A: A huge impact, I can’t measure it. Most importantly, it has accorded me an opportunity to learn from the best in our beloved green journalism through training workshops, informal knowledge-sharing interaction with like-minded journalists and transformative partnerships with organisations in the country and beyond the borders. For example, a training AEJ conducted in partnership with HIVOS and ClimateTracker in 2017 solidified my interest in sustainable energy and climate change reporting, putting me at the centre of global conversations about clean cooking, sustainable energy for all and climate action. In 2018, I won the UN-OHRLLS Voices of a Brighter Future Award at the Sustainable Energy for All Forum in Portugal, the Stockholm International Water Institute (SIWI) reporting fellowship at the World Water Week, spoke at the 24th Conference of Parties to the UN climate change treaty in Poland and bagged the Best Water and Energy reporting awards in the AEJ Green Media Awards. Just last year, I spoke alongside ministers in Beijing during the UN conference on scaling up investment in energy for all and also got UNDP Malawi funding to attend COP25 in Madrid, Spain. It's been an enlightening journey and I am grateful for this and more.

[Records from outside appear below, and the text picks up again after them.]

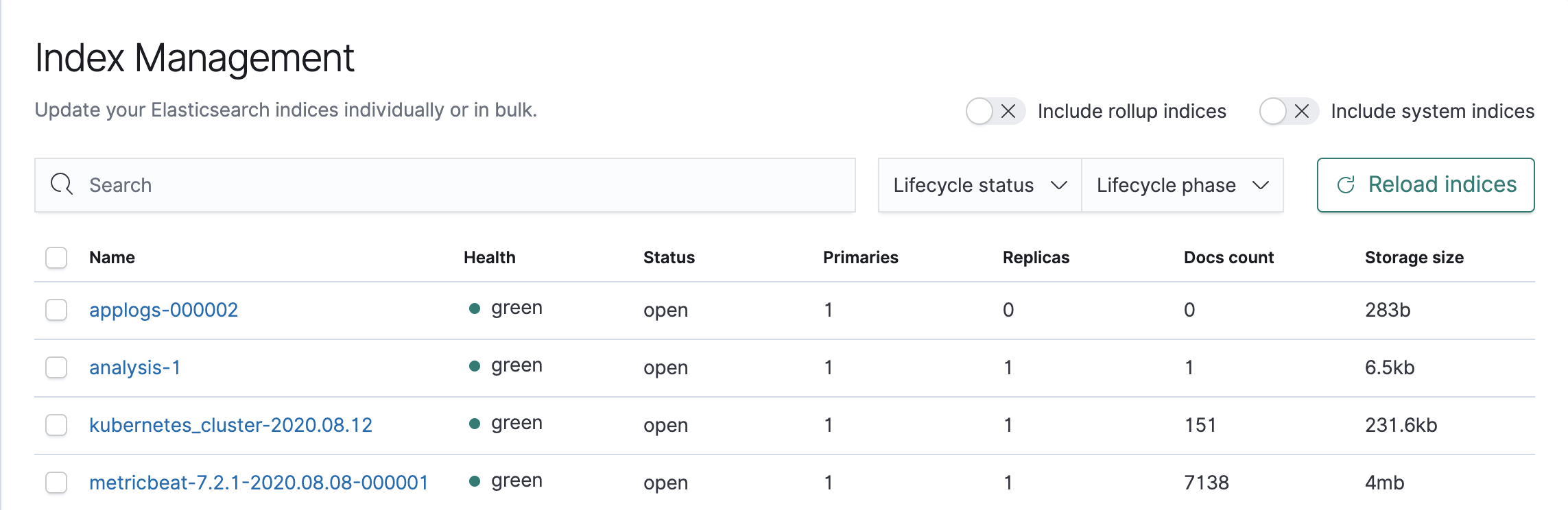
Task: Select the analysis-1 row checkbox
Action: [x=56, y=367]
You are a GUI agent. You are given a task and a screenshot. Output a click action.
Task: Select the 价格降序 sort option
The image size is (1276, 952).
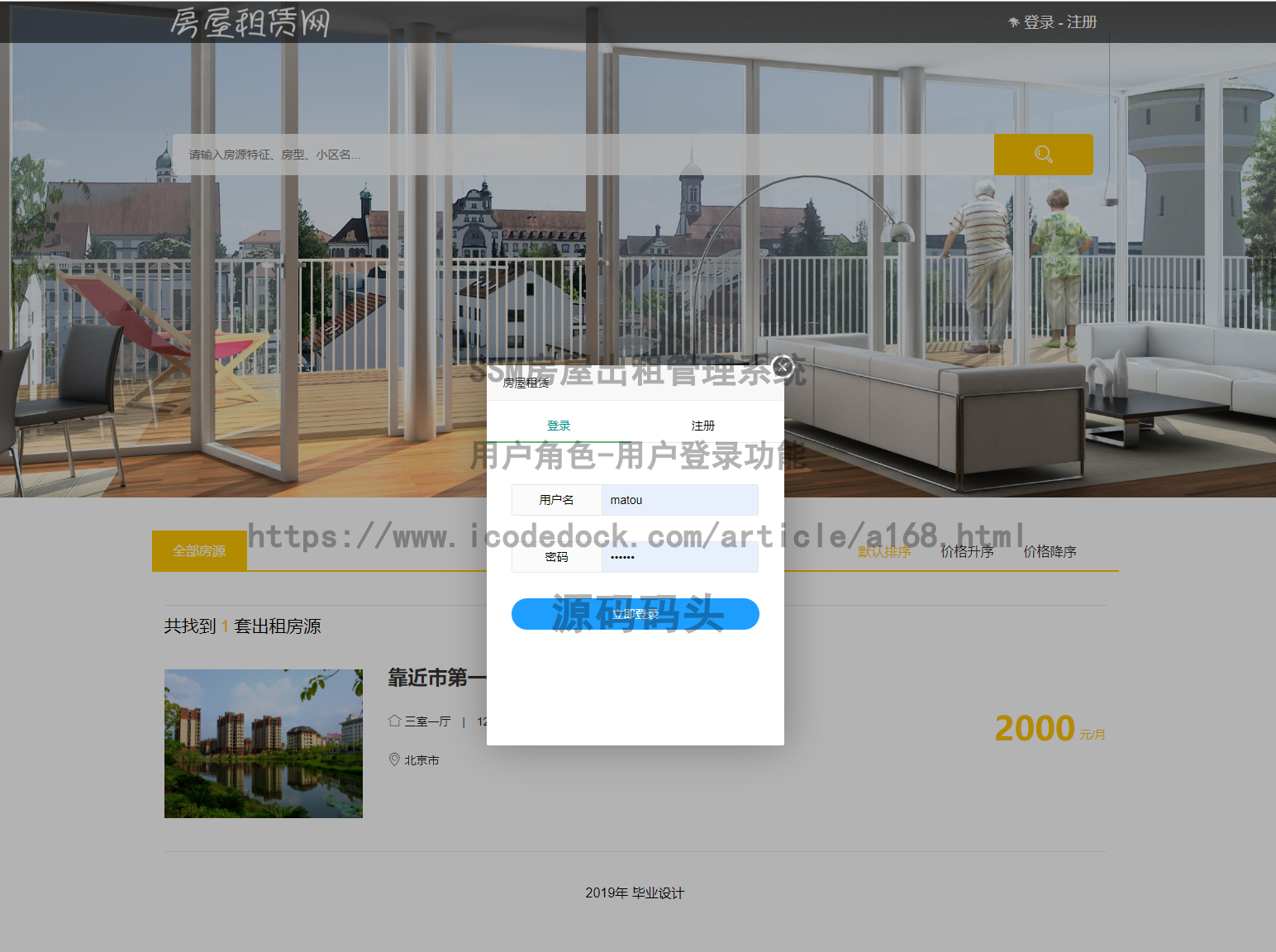(x=1050, y=551)
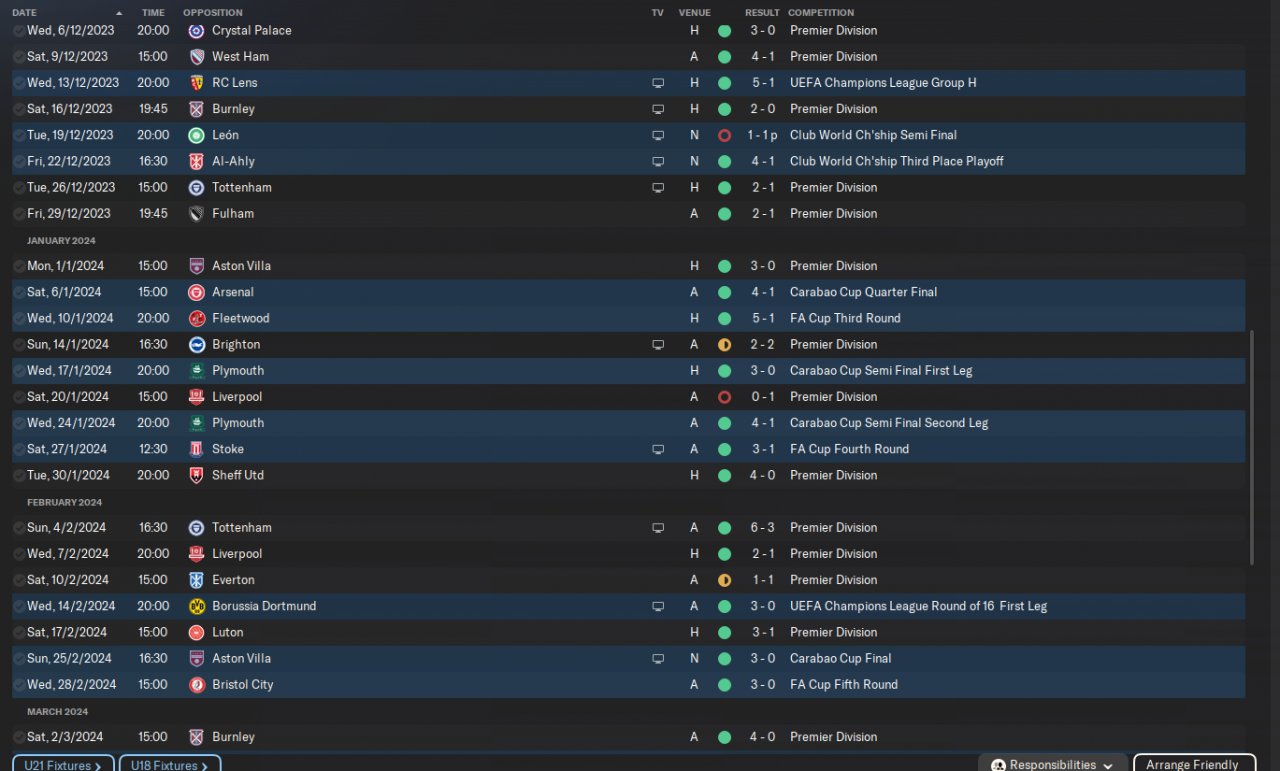Viewport: 1280px width, 771px height.
Task: Click the fixtures list vertical scrollbar
Action: [x=1251, y=447]
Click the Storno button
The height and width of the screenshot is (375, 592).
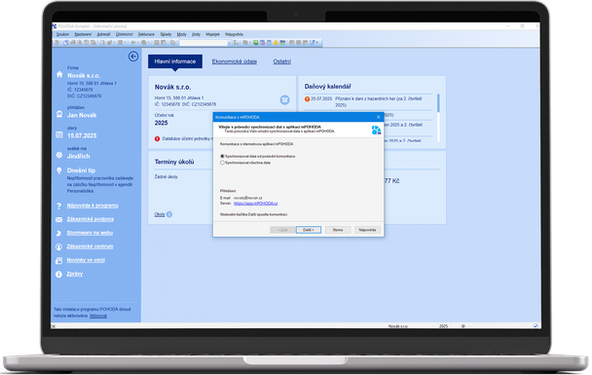[338, 230]
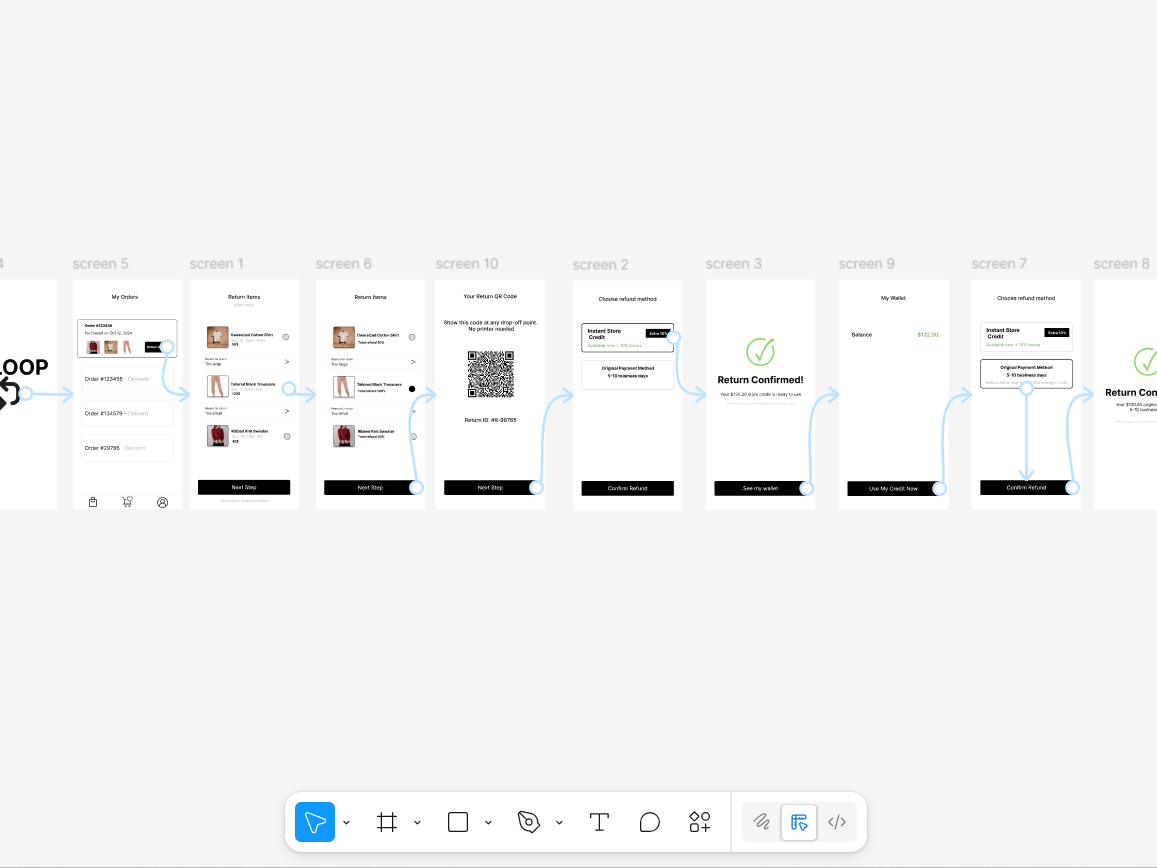Switch to Dev Mode
1157x868 pixels.
coord(837,822)
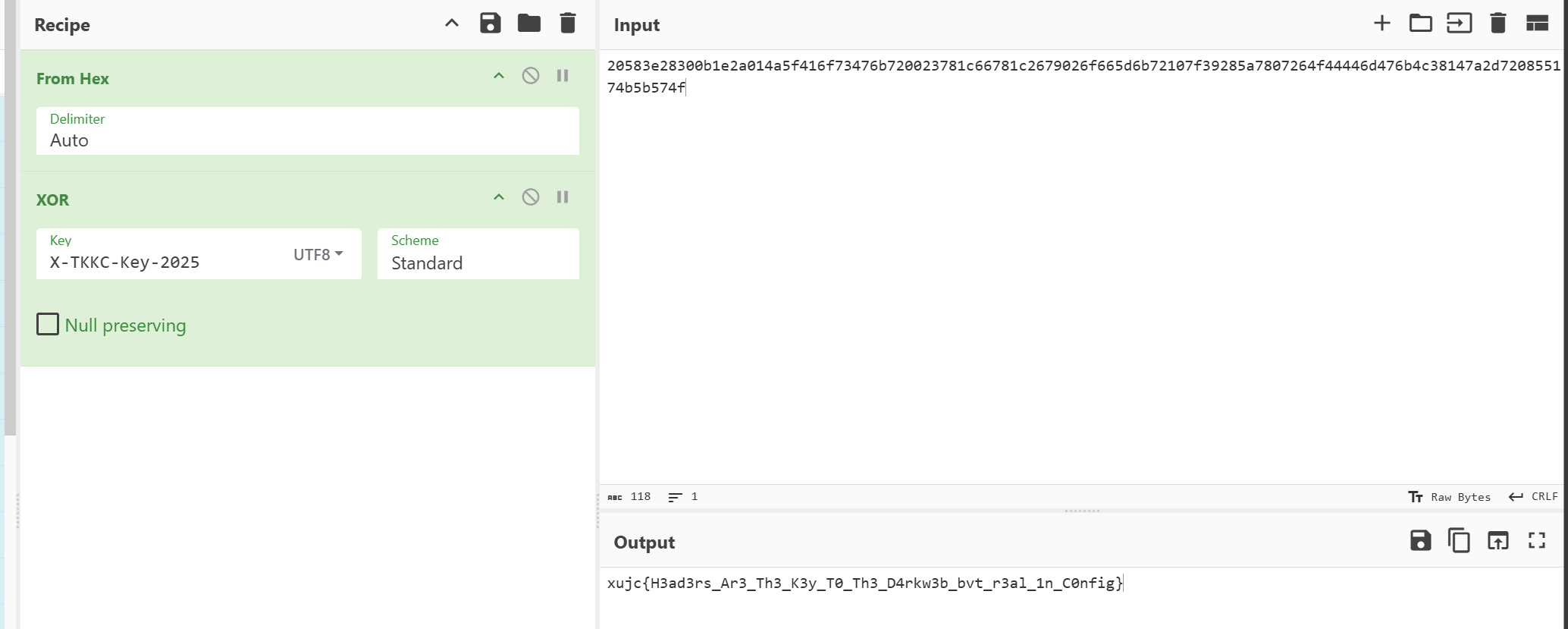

Q: Where are you going next?
A: Nowhere. We have to stay home to stop the spread of Covid-19, which has shown us that a disease outbreak in any part of the world should be handled as a global emergency because it can spread at the speed we are travelling. Covid-19 outbreak beyond China has beaten jet speed. Who knew it would get here? So we have a shared responsibility to keep the virus in check before it overwhelms the global healthcare network. I hope it will end soon so we can revert to the human-friendly normal, not the new normal. By the way, the Green Media Award prizes included a reporting trip to COP26 which was supposed to be held in Glasgow, UK, in December 2020 but has been postponed to November 2021. I hope the offer from the European Union will still be available when Glasgow happens. For now, we have Covid-19 to overcome for the good of our planet which is getting warmer and more populated as the focus shifts from strengthening environmental sustainability to saving humanity from the pandemic, the enemy in our hands.